You see, it’s not your technical skills. It’s how you present your solution. Remember this?

“Customers want it good, cheap, and fast. Let them pick any 2”

In IaaS business, this translates into

  • Good = high performance, high availability, deep monitoring.
  • Cheap = low $$
  • Fast = soon. How fast you can get this service.

You want good high performance at cheap price? Wait until next generation Xeon and NVM arrive.

In IaaS, it is a service. Customers should not care about the underlying hardware model and architecture. Whether you’re using NSX or not, they should not and do not care.

So, present the following table. It provides 4 sample tiers for CIO & customers to choose from. Tell them the hardware & software are identical.

You should always start your presentation by explaining Tier 1. That’s the tier they expect for performance. They want it as good as physical. Give customers what they want to hear, else they will go to someone’s else cloud (e.g. Amazon or Azure).

Tier 1 sports performance guarantee. This is only possible because you do not overcommit. To the VM, it’s as good as it’s running alone in the box. No contention. There is no need for reservation, and every VM can run at 100% all day long.

What’s the catch?

Obviously, just like First Class seat, tier 1 is expensive. It’s suitable only for those latency sensitive apps.

Show them the price for Tier 1. If they are happy, end of discussion. You architect for Tier 1, as that’s the requirements. If your customers want to fly first class, then you should not stop them.

What if VM Owners wants something much cheaper, and don’t mind a small drop of performance?

You then offer Tier 2 & Tier 3. Explain that you can cut down the cost to any discount they want. But you need to match the over commitment. If they want 50% discount, then it’s 2:1 overcommit. If they want 67% discount, then it’s 3:1 overcommit. It’s that simple.

Any IT fresh graduate can do the above 🙂 No need seasoned IT Prof with 1-2+ decade of combat experience.

Your professionalism comes in here: The performance drops does not drop as low as the discount.

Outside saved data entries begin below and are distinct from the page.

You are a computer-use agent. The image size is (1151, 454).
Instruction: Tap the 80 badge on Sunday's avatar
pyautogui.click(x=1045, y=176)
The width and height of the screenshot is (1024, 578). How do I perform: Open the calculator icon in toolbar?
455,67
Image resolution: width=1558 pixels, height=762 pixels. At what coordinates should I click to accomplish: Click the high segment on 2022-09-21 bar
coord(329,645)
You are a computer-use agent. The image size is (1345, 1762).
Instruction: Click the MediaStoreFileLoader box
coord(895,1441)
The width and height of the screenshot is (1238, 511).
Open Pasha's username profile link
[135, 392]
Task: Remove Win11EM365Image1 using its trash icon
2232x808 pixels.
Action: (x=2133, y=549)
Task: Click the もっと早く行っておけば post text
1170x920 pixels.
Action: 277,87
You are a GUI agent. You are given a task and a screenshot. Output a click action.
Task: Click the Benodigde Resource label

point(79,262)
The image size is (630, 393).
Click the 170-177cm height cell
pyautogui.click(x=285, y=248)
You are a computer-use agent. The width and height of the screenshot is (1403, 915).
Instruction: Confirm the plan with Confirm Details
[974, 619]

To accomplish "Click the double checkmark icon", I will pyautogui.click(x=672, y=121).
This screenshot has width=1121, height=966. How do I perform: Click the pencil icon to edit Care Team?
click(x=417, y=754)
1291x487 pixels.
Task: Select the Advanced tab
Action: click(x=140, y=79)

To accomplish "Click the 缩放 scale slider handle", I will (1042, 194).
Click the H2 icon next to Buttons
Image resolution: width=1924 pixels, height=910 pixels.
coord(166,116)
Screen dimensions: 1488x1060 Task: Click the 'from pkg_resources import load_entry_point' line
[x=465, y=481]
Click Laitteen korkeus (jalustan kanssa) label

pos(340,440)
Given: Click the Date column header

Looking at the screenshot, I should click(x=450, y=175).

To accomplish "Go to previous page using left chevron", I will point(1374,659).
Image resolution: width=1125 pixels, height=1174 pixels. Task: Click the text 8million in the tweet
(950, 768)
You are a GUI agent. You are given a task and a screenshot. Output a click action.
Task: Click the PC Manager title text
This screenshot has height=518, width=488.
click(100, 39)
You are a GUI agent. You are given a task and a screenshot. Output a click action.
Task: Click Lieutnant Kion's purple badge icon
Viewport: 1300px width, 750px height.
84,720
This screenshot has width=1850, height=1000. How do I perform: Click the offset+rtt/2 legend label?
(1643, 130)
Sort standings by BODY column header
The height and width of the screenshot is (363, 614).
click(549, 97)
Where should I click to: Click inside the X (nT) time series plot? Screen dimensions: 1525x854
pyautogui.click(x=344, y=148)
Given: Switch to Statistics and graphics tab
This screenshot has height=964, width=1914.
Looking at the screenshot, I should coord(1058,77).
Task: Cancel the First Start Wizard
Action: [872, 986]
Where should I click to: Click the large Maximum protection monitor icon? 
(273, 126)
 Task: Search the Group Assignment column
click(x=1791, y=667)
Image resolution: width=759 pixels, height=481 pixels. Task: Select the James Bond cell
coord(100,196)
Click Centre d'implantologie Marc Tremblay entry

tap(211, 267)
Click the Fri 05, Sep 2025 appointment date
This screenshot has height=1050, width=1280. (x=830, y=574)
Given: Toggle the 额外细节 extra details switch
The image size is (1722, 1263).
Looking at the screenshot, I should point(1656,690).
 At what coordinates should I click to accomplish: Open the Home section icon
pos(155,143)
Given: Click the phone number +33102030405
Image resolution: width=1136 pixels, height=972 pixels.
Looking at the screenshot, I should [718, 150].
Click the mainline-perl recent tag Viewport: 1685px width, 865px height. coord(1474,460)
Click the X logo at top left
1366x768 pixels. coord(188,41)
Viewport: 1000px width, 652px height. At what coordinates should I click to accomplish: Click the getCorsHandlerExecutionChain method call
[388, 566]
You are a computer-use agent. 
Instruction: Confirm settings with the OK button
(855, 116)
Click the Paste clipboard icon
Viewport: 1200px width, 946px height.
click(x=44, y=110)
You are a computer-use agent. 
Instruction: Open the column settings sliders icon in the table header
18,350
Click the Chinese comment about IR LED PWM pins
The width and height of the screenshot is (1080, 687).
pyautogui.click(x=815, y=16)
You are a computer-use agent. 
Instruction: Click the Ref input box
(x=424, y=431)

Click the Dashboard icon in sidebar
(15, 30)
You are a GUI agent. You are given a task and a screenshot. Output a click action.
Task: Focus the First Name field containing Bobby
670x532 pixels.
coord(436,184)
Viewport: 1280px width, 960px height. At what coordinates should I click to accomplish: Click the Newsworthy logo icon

You can achieve 50% at <50% performance drop.

How is that possible?

2 reasons impacting Demand: VM Size and VM Utilization.

You control the VM size. By not having monster VM in the lower tier, the IaaS has higher chance of giving good performance for everyone.

BTW, this is your solution to avoid over-provisioned to begin with.

From experience, we know VMs don’t run at 100% most of the time. This utilization + size helps deliver a good performance.

So we know at 2:1 overcommit, the performance degradation will not 50%. But what it will be? 10%, 30%?

BTW, 10% means that the resource is not available immediately 10% of the time. It does not mean that it’s never available. It’s just that there is a latency in getting the resource (e.g. CPU).

We can’t predict what the degradation will be, as it depends on the total utilization of the VMs, which is not in your control. However, we can monitor the degradation experienced by each VM.

This is where you tell CIO: “What is your comfort level?”

Now, we don’t know the impact to the application when there is latency in infrastructure. That depends on the application. Even on the same identical software, e.g. SQL Server 2016, the impact may differ as it depends on how you use that software. Different nature of business workload (e.g. batch vs OLTP) gets impacted differently even on the identical version of the software.

The good thing is we’re not measuring application. We are measuring infrastructure. Infra that takes the shape of service (meaning VM owners don’t really care the spec) cannot be measured by the hardware spec as that’s irrelevant. So you track how well a VM is served by the IaaS instead.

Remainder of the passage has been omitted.